Q: Nearly a third of New Yorkers who have diabetes do not know they have it. How can that be?
Dr. Levy: Many people with diabetes have no symptoms. For others, symptoms may develop slowly over time or are so mild, they go unnoticed.
Some common symptoms include excessive thirst or fatigue, frequent urination, blurry vision, tingling or pain in the hands or feet, and wounds or cuts that are slow to heal.
Along with a family history of diabetes, being overweight and physically inactive are the biggest risk factors for developing the disease. Talk to your doctor to see if you are at risk.
Q: Some people are told they have prediabetes. What does that mean?
Dr. Levy: People with prediabetes have higher than normal blood sugar levels.

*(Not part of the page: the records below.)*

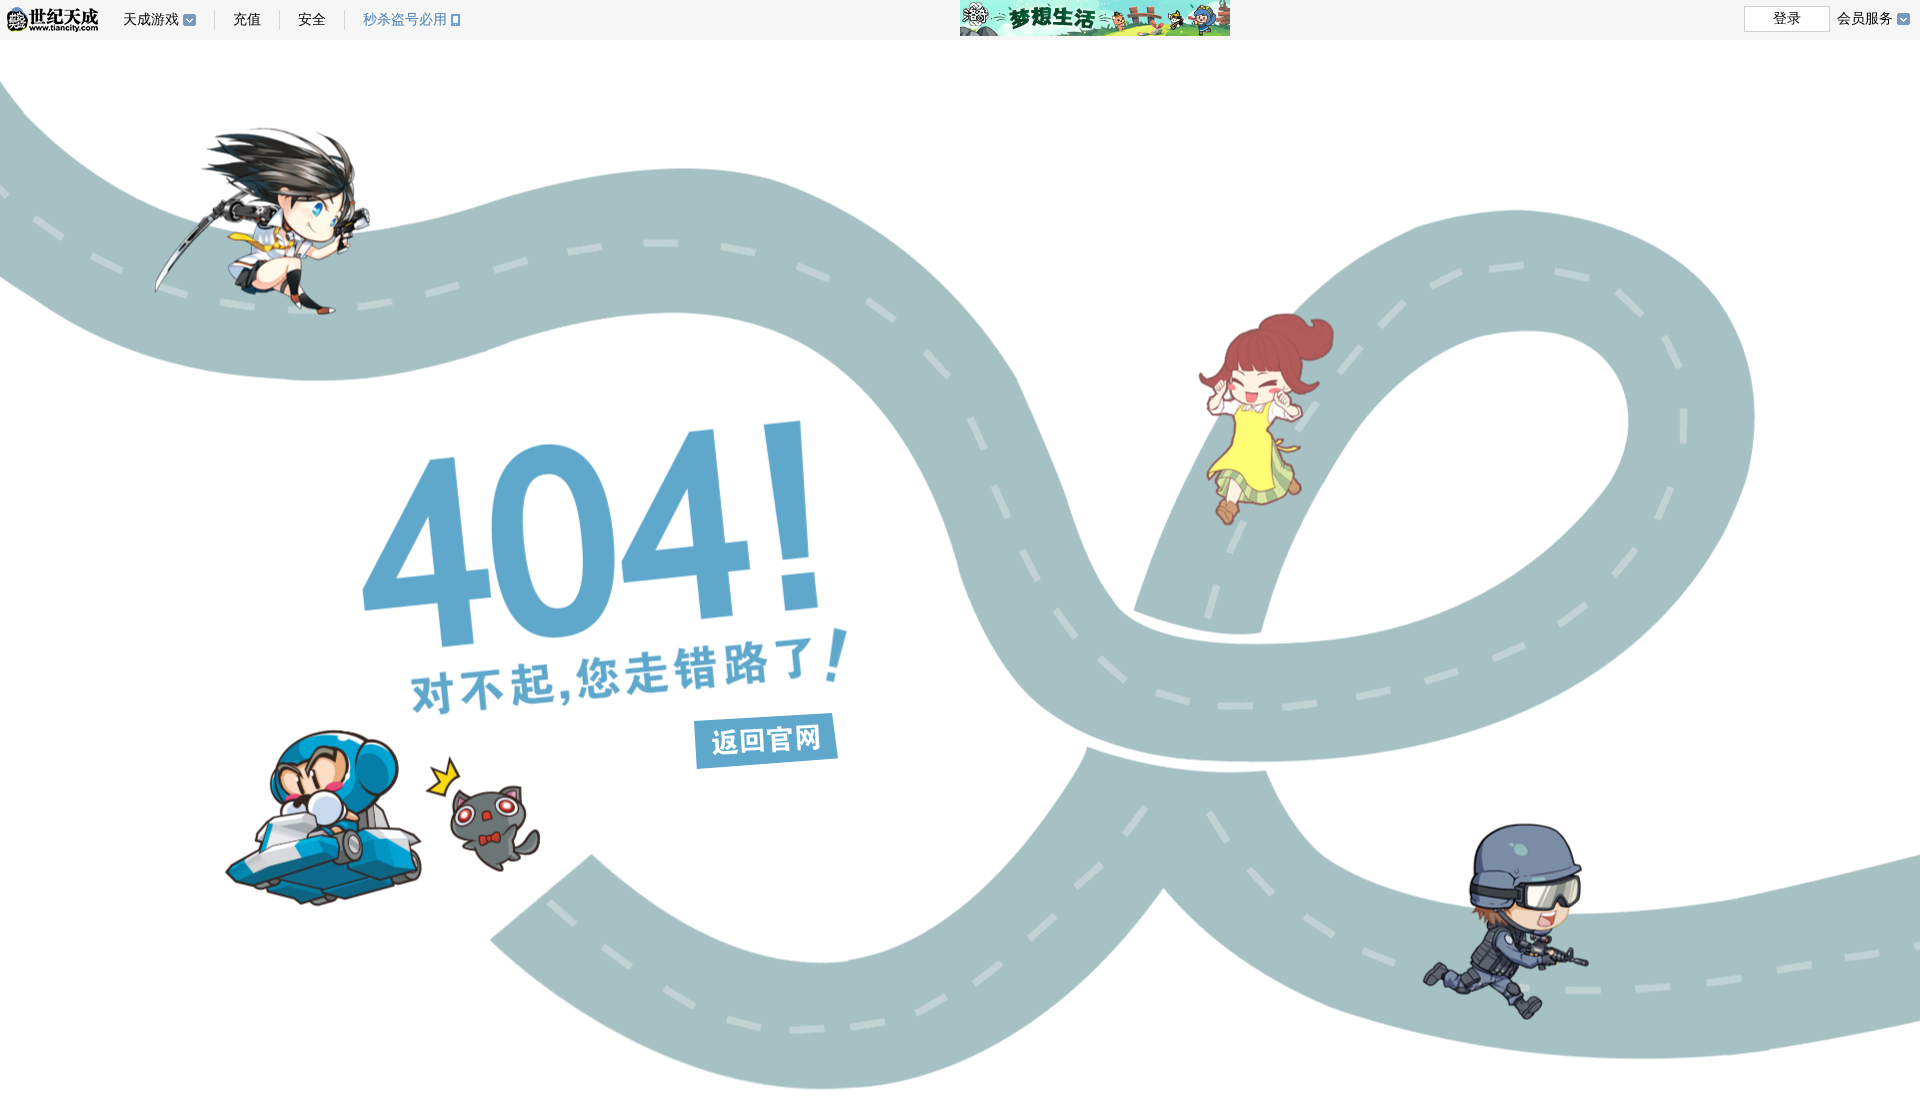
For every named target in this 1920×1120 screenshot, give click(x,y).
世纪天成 (52, 19)
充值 (247, 19)
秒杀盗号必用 (405, 19)
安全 (312, 19)
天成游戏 (151, 19)
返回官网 (766, 741)
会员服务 (1865, 18)
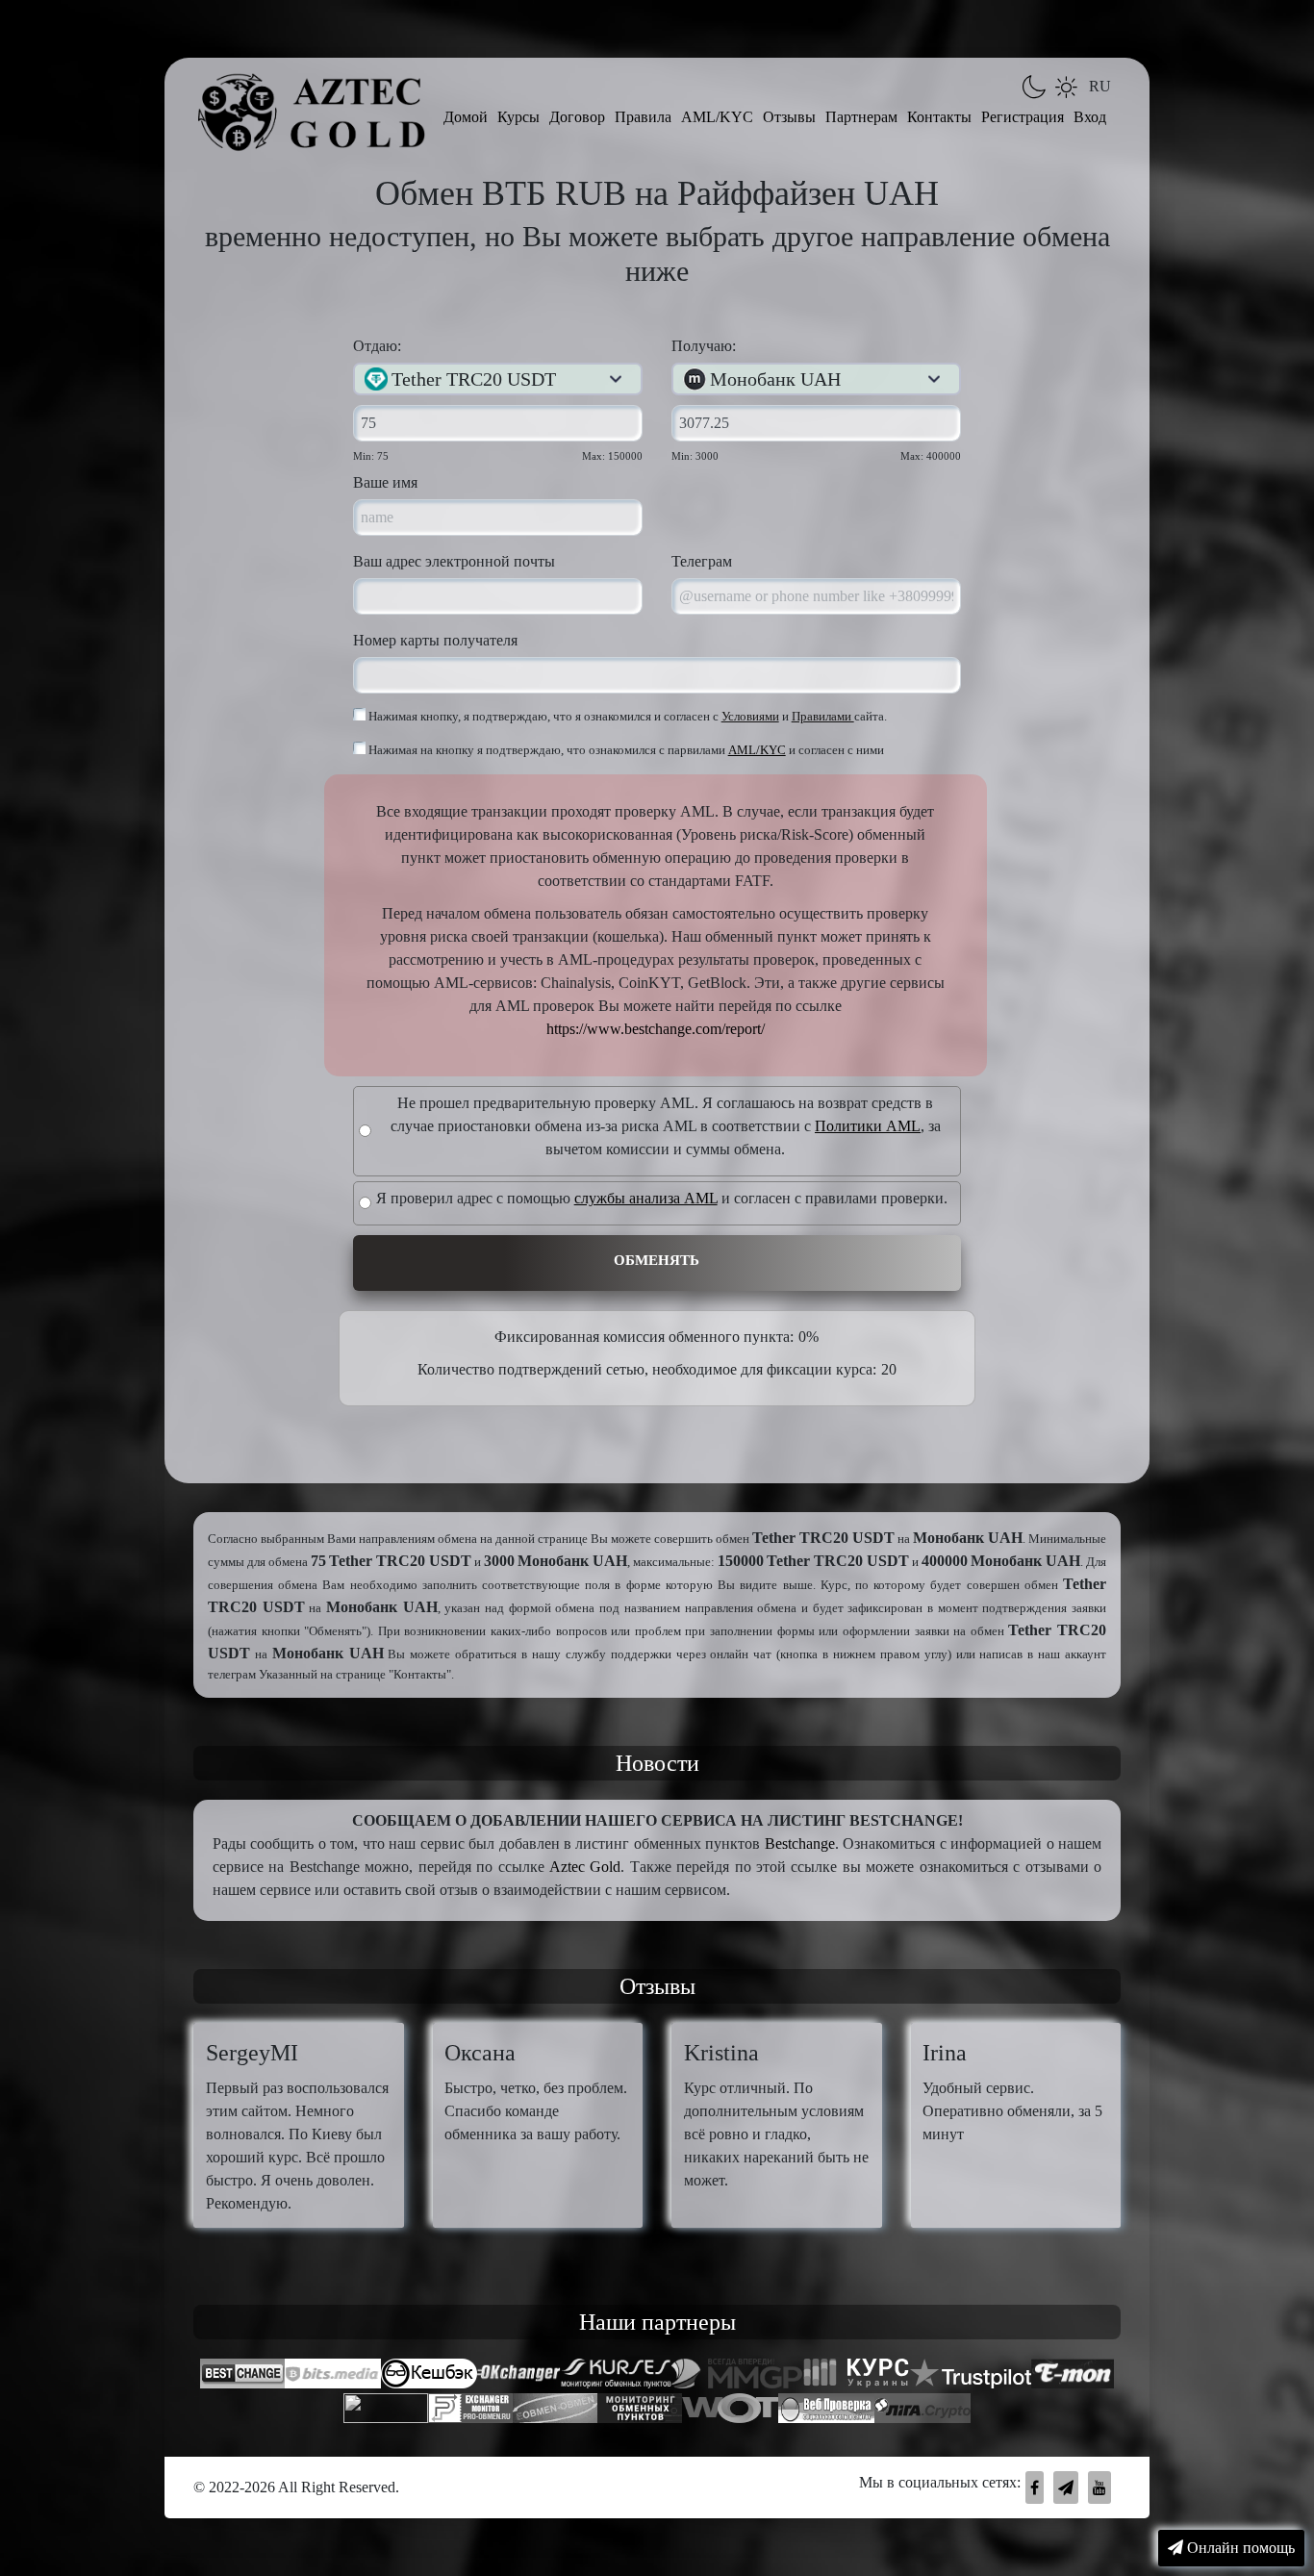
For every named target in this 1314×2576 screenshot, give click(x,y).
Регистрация (1022, 117)
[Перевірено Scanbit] (385, 2410)
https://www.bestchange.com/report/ (655, 1029)
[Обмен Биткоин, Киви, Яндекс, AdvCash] (429, 2376)
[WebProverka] (826, 2410)
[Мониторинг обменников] (555, 2410)
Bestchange (800, 1843)
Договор (577, 117)
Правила (643, 117)
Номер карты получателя (435, 640)
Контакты (939, 117)
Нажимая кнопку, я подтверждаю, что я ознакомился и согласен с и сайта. (626, 716)
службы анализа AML (646, 1198)
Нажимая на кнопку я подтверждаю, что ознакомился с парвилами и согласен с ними (625, 750)
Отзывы (789, 117)
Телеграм (701, 561)
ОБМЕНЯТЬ (656, 1260)
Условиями (750, 716)
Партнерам (861, 117)
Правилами (823, 716)
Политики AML (868, 1126)
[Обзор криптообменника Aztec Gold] (922, 2410)
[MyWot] (730, 2410)
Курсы (518, 117)
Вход (1090, 117)
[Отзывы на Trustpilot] (970, 2376)
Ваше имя (385, 482)
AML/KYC (717, 117)
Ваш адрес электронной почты (454, 561)
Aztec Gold (584, 1866)
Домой (465, 117)
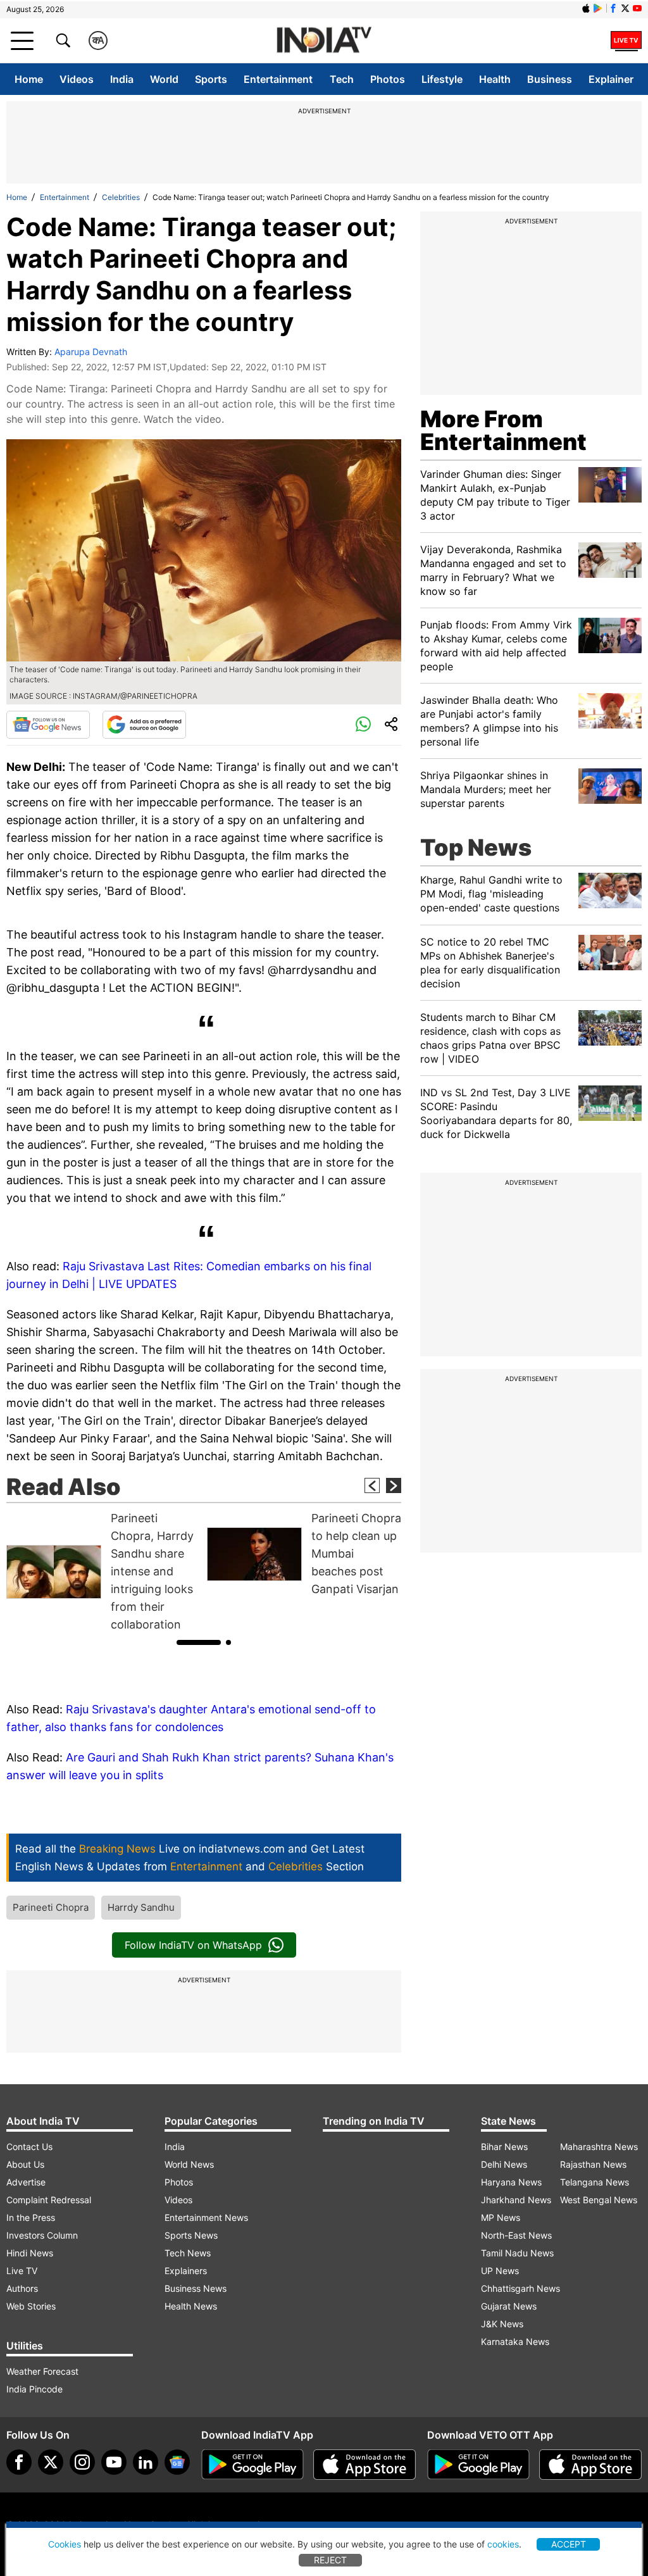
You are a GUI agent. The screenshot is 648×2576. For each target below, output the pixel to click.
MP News (500, 2217)
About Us (25, 2164)
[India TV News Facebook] (613, 8)
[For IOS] (590, 2464)
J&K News (502, 2323)
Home (29, 79)
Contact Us (29, 2146)
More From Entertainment (503, 430)
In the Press (30, 2217)
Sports (211, 79)
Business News (196, 2288)
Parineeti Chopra (51, 1907)
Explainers (186, 2270)
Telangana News (594, 2182)
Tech (342, 79)
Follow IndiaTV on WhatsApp (193, 1945)
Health (495, 79)
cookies (503, 2544)
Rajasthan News (593, 2164)
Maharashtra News (599, 2146)
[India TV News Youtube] (637, 8)
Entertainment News (206, 2217)
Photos (387, 79)
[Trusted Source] (144, 725)
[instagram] (82, 2462)
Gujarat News (509, 2306)
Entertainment (278, 79)
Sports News (191, 2235)
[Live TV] (626, 40)
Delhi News (504, 2164)
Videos (76, 79)
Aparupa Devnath (90, 351)
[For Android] (478, 2464)
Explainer (611, 79)
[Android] (598, 8)
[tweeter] (50, 2462)
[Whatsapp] (363, 724)
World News (189, 2164)
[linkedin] (145, 2462)
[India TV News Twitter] (625, 8)
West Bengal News (598, 2199)
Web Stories (31, 2306)
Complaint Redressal (48, 2199)
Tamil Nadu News (517, 2253)
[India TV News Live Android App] (252, 2464)
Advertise (26, 2182)
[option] (103, 1572)
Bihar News (504, 2146)
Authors (22, 2288)
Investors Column (42, 2235)
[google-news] (177, 2462)
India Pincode (34, 2389)
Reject (330, 2559)
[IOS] (586, 8)
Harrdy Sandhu (141, 1907)
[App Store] (364, 2464)
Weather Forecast (42, 2371)
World (164, 79)
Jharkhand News (516, 2199)
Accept (568, 2544)
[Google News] (48, 725)
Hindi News (29, 2253)
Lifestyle (442, 79)
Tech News (188, 2253)
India (122, 79)
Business (549, 79)
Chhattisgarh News (520, 2288)
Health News (191, 2306)
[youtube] (114, 2462)
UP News (500, 2270)
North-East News (516, 2235)
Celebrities (121, 197)
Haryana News (511, 2182)
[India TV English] (324, 40)
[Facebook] (19, 2462)
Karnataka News (515, 2341)
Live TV (21, 2270)
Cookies (64, 2544)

It is like a warning sign — unless they take steps to get healthier, many people with prediabetes will develop type 2 diabetes.
Q: People who are diagnosed with diabetes are often told to “control their ABCs.” What do these letters stand for?
Dr. Levy: If you have diabetes, knowing and controlling your “ABCs” can help prevent more serious health problems and help you live a healthier life:
- A stands for A1C, a blood test that shows your average blood sugar level over the past three months.
- B stands for blood pressure. Your heart works too hard if your blood pressure gets too high, which can lead to heart disease, stroke, and kidney damage.
- C stands for cholesterol. Cholesterol is a fat-like material in your blood. High cholesterol can increase your risk of heart problems and other serious health issues.
Your doctor should work with you to set goals and create a care plan that helps you keep your “ABCs” under control. In addition to medicines that your doctor may prescribe, making healthy food choices and moving more every day can improve all three of the “ABCs” and help you live well with diabetes.
Q: Managing diabetes can be overwhelming. What kind of support can diabetes patients expect from their doctor?
Dr. Levy: Your doctor should work with you to develop a personalized diabetes care plan that fits into your life. The plan should include your “ABCs” goals, medication information, and practical ways for you to eat healthier and be more active.
As providers, we know that you are the one who manages your diabetes day by day. Our goal is to give you all the tools you need to do it well and put you in control of your condition.